Правда. Эстер звонила ему раз сорок, но он всегда был «слишком занят, чтобы разговаривать». Айзек смотрит через дверной проем на жестянку и закашливается, чтобы скрыть, что не может дышать. Его веки подрагивают. Он опирается о ближайшую столешницу. В гнетущем молчании Джой снова оглядывает своего брата с ног до головы. Он понимает, что она непременно расскажет все Эстер и доктору Аббасс. Как понимает, что они, вероятно, желают ему самого лучшего. Но пока от их желаний ему становится только паршивее. Айзек всеми силами старается не рухнуть на пол. Джой закрывает шкафчик с кружками и, наигранно размахивая рукой перед носом, говорит:
– Тебе и правда надо помыться. И, ради бога, подстригись.

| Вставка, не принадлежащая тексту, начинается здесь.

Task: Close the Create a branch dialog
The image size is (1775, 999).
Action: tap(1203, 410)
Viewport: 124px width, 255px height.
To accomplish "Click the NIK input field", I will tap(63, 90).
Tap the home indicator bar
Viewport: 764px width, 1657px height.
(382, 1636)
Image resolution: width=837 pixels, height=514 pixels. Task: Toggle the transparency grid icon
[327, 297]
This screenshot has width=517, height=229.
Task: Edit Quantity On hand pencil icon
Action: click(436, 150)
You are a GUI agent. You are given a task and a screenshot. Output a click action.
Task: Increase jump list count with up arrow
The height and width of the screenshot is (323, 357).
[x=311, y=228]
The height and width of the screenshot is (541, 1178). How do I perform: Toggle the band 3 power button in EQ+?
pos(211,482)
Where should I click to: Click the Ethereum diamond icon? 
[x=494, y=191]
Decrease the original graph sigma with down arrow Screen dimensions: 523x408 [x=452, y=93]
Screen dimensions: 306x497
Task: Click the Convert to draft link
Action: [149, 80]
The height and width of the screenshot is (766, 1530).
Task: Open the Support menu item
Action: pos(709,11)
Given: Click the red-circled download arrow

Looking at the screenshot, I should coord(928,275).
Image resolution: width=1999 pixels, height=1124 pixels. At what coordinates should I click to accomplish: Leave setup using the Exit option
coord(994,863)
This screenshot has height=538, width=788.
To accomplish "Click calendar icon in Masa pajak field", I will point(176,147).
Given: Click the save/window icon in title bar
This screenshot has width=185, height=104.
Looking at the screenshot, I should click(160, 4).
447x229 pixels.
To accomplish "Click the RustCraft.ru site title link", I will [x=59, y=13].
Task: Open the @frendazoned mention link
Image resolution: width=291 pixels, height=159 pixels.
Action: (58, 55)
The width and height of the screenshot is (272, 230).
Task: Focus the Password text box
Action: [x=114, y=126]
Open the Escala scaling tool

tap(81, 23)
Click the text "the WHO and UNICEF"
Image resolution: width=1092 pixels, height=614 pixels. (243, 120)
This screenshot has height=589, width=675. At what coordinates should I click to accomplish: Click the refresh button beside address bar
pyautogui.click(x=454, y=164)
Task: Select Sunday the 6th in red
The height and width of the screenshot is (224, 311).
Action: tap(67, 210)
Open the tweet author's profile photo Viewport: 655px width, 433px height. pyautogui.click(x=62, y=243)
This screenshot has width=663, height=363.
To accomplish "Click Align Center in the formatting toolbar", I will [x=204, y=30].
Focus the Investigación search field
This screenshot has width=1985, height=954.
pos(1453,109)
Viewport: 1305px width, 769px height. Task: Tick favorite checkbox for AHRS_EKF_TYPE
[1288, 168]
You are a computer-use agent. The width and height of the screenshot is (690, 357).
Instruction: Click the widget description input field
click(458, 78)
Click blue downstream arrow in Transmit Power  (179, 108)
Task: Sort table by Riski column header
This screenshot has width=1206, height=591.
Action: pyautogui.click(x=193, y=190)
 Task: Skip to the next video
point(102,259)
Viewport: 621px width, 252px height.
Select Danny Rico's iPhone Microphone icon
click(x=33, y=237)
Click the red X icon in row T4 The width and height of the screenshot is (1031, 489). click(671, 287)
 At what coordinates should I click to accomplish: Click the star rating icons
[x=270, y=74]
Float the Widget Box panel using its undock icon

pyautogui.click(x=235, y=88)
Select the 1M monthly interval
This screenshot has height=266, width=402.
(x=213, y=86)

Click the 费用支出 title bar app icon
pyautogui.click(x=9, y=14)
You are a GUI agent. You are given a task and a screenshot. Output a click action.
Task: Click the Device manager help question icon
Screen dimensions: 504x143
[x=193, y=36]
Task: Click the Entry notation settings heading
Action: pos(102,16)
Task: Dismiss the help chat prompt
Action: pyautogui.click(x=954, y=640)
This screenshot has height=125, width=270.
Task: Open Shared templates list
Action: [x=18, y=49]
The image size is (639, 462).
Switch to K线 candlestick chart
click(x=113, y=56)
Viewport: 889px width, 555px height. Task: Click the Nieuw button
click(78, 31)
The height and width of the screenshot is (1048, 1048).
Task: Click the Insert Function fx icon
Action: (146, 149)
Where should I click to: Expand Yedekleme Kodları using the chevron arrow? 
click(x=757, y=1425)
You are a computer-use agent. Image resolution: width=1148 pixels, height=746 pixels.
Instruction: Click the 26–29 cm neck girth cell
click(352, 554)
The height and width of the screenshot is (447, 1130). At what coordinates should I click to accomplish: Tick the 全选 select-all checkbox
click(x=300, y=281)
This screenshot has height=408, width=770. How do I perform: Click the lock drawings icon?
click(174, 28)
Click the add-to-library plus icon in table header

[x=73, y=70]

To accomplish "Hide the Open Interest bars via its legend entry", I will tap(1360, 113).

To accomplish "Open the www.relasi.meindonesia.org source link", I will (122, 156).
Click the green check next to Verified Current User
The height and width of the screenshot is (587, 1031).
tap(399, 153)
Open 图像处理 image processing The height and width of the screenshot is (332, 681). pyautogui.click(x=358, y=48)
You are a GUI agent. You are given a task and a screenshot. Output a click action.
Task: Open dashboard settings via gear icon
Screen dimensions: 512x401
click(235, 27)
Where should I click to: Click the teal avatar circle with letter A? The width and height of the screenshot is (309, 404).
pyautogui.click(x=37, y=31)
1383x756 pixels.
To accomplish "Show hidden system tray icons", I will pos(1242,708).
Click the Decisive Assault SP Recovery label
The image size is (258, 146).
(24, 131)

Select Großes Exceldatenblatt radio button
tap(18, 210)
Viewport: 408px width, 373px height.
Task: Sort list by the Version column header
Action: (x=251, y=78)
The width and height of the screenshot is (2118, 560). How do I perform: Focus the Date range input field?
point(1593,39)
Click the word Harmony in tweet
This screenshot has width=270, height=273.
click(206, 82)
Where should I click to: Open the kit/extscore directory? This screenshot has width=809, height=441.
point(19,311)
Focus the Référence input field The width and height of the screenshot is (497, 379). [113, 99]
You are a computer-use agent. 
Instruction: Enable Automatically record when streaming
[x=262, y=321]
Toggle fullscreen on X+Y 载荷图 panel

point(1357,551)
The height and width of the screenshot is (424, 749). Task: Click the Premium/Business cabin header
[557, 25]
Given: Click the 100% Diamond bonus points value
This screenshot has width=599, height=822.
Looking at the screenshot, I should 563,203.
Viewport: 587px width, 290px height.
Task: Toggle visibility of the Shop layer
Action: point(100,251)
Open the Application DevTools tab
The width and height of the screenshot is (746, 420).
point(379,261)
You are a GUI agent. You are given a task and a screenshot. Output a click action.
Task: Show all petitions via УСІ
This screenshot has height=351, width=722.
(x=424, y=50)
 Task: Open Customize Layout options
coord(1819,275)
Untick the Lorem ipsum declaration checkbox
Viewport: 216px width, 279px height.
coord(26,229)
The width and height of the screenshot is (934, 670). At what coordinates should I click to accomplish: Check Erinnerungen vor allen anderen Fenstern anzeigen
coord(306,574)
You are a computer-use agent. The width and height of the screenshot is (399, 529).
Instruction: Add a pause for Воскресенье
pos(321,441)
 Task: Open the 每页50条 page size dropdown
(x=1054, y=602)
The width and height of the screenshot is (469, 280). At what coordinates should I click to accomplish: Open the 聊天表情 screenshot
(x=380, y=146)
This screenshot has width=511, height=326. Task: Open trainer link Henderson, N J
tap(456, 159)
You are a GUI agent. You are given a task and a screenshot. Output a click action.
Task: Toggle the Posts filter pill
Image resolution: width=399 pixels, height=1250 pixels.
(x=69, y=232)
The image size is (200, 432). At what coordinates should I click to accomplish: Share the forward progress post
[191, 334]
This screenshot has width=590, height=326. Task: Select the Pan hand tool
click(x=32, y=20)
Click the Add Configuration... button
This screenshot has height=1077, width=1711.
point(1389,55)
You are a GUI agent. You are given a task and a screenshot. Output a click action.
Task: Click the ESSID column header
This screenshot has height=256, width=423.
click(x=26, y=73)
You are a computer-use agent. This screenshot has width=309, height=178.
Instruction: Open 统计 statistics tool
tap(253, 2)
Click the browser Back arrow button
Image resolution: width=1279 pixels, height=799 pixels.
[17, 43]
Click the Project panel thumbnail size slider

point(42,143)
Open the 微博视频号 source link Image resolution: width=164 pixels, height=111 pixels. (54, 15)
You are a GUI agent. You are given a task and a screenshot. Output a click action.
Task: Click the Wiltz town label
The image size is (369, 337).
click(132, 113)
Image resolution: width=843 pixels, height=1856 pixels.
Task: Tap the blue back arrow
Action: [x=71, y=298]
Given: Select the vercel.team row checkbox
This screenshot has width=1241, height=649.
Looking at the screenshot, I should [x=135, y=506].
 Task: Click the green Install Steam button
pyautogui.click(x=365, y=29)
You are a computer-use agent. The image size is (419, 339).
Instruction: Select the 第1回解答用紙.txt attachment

– Я все равно не выхожу из дома.
Джой открывает рот, чтобы сказать что-то еще, но запинается и вместо это просто вскидывает бровь.
– Только на терапию, – поправляется Айзек.
Бровь Джой изгибается еще сильнее.
– И гуляю не пойми где. – Айзек ненамеренно повышает голос.
– Ну же, Айзек, – напирает Джой. – Мы оба знаем, куда ты ходишь.
Айзека снова охватывает жгучая паника, к горлу подступает что-то похожее на аккумуляторную кислоту. Он начинает извиваться как уж на сковороде.
– Я… – Он не может подобрать слов. – Я не хочу об этом говорить. – Айзек сглатывает и машинально скашивает глаза на лестницу.
– Она переживает за тебя, – говорит Джой.
– Доктор Аббасс?
– Нет, не доктор Аббасс.
– А… – выдыхает Айзек.
– И я ее понимаю, – продолжает Джой. – Мы все за тебя переживаем.
– Я же говорю, я в порядке.
Чувствуя, что эту битву ей не выиграть, Джой оглядывает комнату.
– Ну, хоть убрался, – констатирует она.